Strange Problem with I2C Communication

Hi,

I wrote a library for the MCP3221 (a 12-Bit ADC converter) some time ago and published it on Github.

The library works perfectly with a single MCP3221 device connected to the Arduino, but when 2 MCP3221s (with different I2C address, of course) are connected in parallel, communication with the first of the 2 devices is lost.

I’ve spent a lot of time trying to track down the exact issue causing this, and I think I managed to narrow things down quite significantly.

However, for the life of me, I can’t figure out what the exact problem is or how to fix it.

Here a summary of what I’ve discovered so far in my investigation:

  • I tested the 2 devices independently and without the library (i.e. by interfacing with them directly via Wire) and verified that both are working correctly.

  • Each of the devices has a different I2C address which is pre-set in hardware (0x4D & 0x4E), so definitely no address clash.

  • I tested the 2 devices in parallel but again without the library and they work perfectly together - so I know for certain that the problem lies somewhere in the library code itself.

  • I’m almost certain the problem lies with the constructor function of the library.

The reason I say this is that when I connect just 1 of the 2 devices and run the library’s built-in I2C device info sketch (included in the ‘examples’) , there is no problem as can be seen in the attached screen-shots below.

However, if I connect both devices in parallel and run a modified version of the said device info sketch (tweaked for checking 2 devices):

#include "MCP3221.h"
#include "utility/MCP3221InfoStr.h"

MCP3221 slave1(0x4D);
MCP3221 slave2(0x4E);

void setup() {
    Serial.begin(9600);
    Wire.begin();
    while(!Serial);
    print_current_settings(slave1);
    print_current_settings(slave2);
}

void loop() {}

void print_current_settings(MCP3221 slave) {
    Serial.print(F("\n\nCURRENT SETTINGS:\n"));
    Serial.print(MCP3221InfoStr(slave));
    Serial.print(F("\n\n"));
}

Then the feedback is that the I2C address of the first device (0x4D) has been deleted somehow (or set to ‘0’) by the mere presence of the constructor for the second device (0x4E) - also see attached screen-shot below.

Reversing the order of construction yields the exact same results only for the other device (communication with 0x4E is good, while the I2C address of 0x4D gets erased).

So it looks like constructing a second MCP3221 instance somehow messes-up the first MCP3221, but I’m totally baffled as to why that should happen :o

The library’s constructor defines each MCP3221 instance as having its own unique address, and as far as I can tell, it shouldn’t be interfering with existing ones.

Help please?

mcp3221-slave1.png

mcp3221-slave2.png

Help please?

Where is your code? How are we supposed to help you determine what you did wrong in your code when you haven't posted your code?

PaulS:
Where is your code? How are we supposed to help you determine what you did wrong in your code when you haven't posted your code?

But I have posted it... look above again: there's a link to Github (hyper-linked with the word: Github)

What this exercise asks:
A. According to the MCP3221 forum thread, which I2C addresses are preset in hardware on the two devices?
B. Carry on the MCP3221 forum thread from its last post by writing the next reply.
The material after this point is separate from the MCP3221 forum thread.

Dataset content:

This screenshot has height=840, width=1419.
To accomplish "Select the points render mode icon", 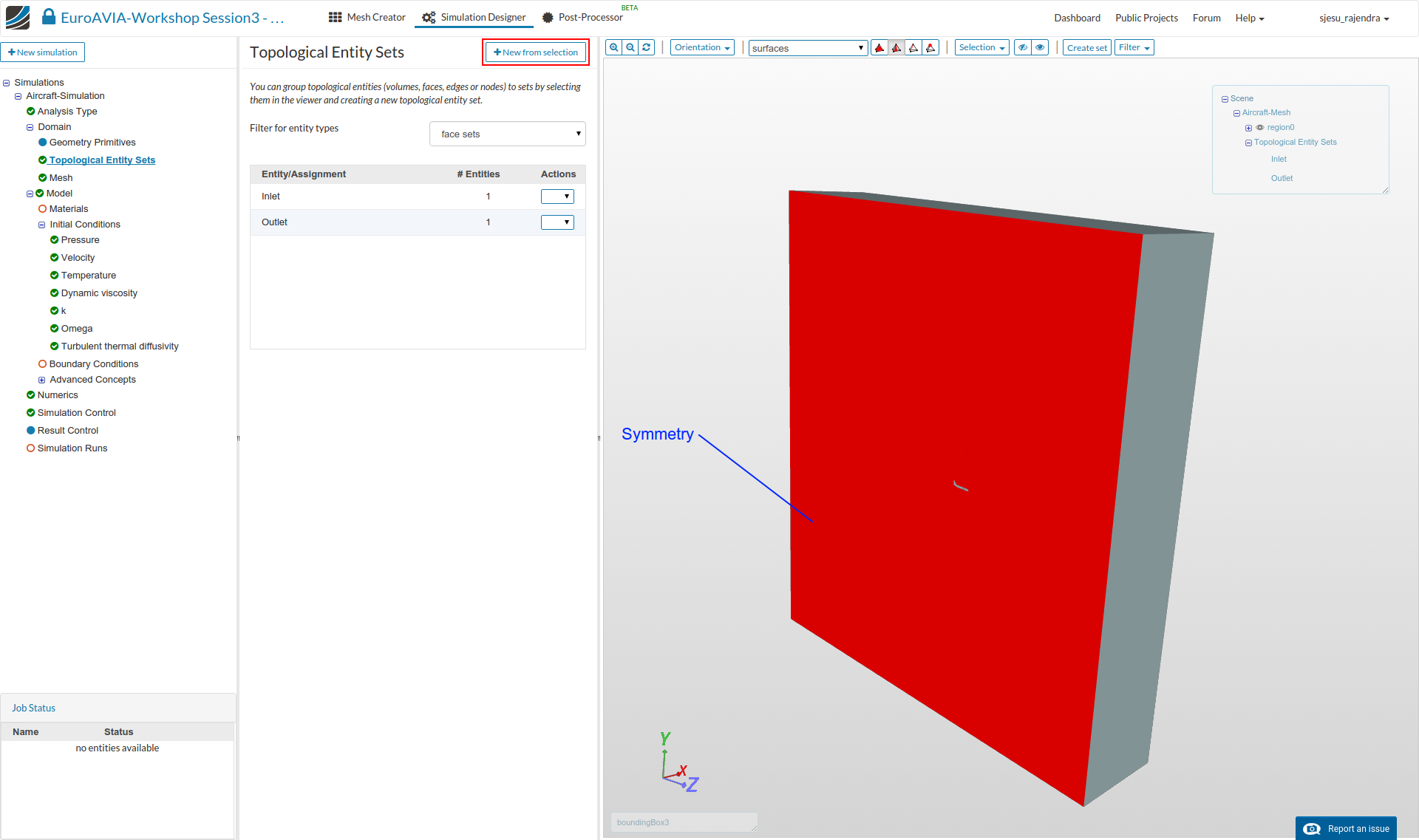I will (x=930, y=48).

Task answers:
A. 0x4D and 0x4E.

B.
Regardless, here it is again more explicitly: https://github.com/nadavmatalon/MCP3221

  1. Does the problem exhibit itself even if you don't use the function MCP3221InfoStr(slave) ? That function adds a considerable complexity to any troubleshooting.
  2. Have you tried the I2C scanner with both MCP322 devices connected simply to rule out problems with I2C pull up resistors etc ?

I totally agree with 6v6gt, I get the same feeling.

Looking into the code: The function MCP3221InfoStr() creates a buffer on the stack. Then it creates an object that uses that buffer, which is on the stack. Then it returns that object… the object with a pointer to the buffer on the stack that just has vanished when the function returns.

6v6gt:

  1. Does the problem exhibit itself even if you don't use the function MCP3221InfoStr(slave) ? That function adds a considerable complexity to any troubleshooting.

  2. Have you tried the I2C scanner with both MCP322 devices connected simply to rule out problems with I2C pull up resistors etc ?

To Question 1:

Yep, unfortunately the error occurs even if the 'info str' function isn't used.

I only used 'info str' to see what the device settings looked like and that's where I spotted the problem with the I2C address of the first device getting deleted when the second device is constructed as described above.

When I started investigating, I've tried the simplest of sketches using the library, i.e. construct 2 x MCP3221 devices and just use the 'getVoltage()' function and the problem persisted (i.e. couldn't get a voltage reading from the first device).

To Question 2:

Yep. I've used I2C scanner and it identifies the 2 devices at the correct I2C addresses without a problem.

We like to see what you are trying.

That is how a forum works. Don't tell us that you have run some tests, but show your tests and show the result. You have to show us what is not working and what is working. You could be making the same mistake over and over again. That is why you ask our help in the first place :wink:

Can you use the function getRawData() and nothing else ? and determine if the data is indeed from each seperate sensor. Maybe some initialization is needed. Please show us the sketch.

You use a lot of SRAM memory, can you try a Arduino Mega 2560 instead of an Arduino Uno / Nano ?

Koepel:
I totally agree with 6v6gt, I get the same feeling.

Looking into the code: The function MCP3221InfoStr() creates a buffer on the stack. Then it creates an object that uses that buffer, which is on the stack. Then it returns that object... the object with a pointer to the buffer on the stack that just has vanished when the function returns.

You may be right and there may be a problem there too (though notice that everything works well with a single device).

However, as I noted in my response to 6v6gt, the problem persists even if the whole 'com str' extension isn't used at all, just the core library functions.

Koepel:
We like to see what you are trying.

That is how a forum works. Don't tell us that you have run some tests, but show your tests and show the result. You have to show us what is not working and what is working. You could be making the same mistake over and over again. That is why you ask our help in the first place :wink:

Can you use the function getRawData() and nothing else ? and determine if the data is indeed from each seperate sensor. Maybe some initialization is needed. Please show us the sketch.

You use a lot of SRAM memory, can you try a Arduino Mega 2560 instead of an Arduino Uno / Nano ?

Ok, Koepel, though a slightly less aggressive and condescending tone would be nice...

I didn't just say I 'run some tests' as you put it. I actually explained in detail what tests I run and the results I got. I'd be very happy to run additional tests, and post the results in any way that might be helpful - all you need to do is ask.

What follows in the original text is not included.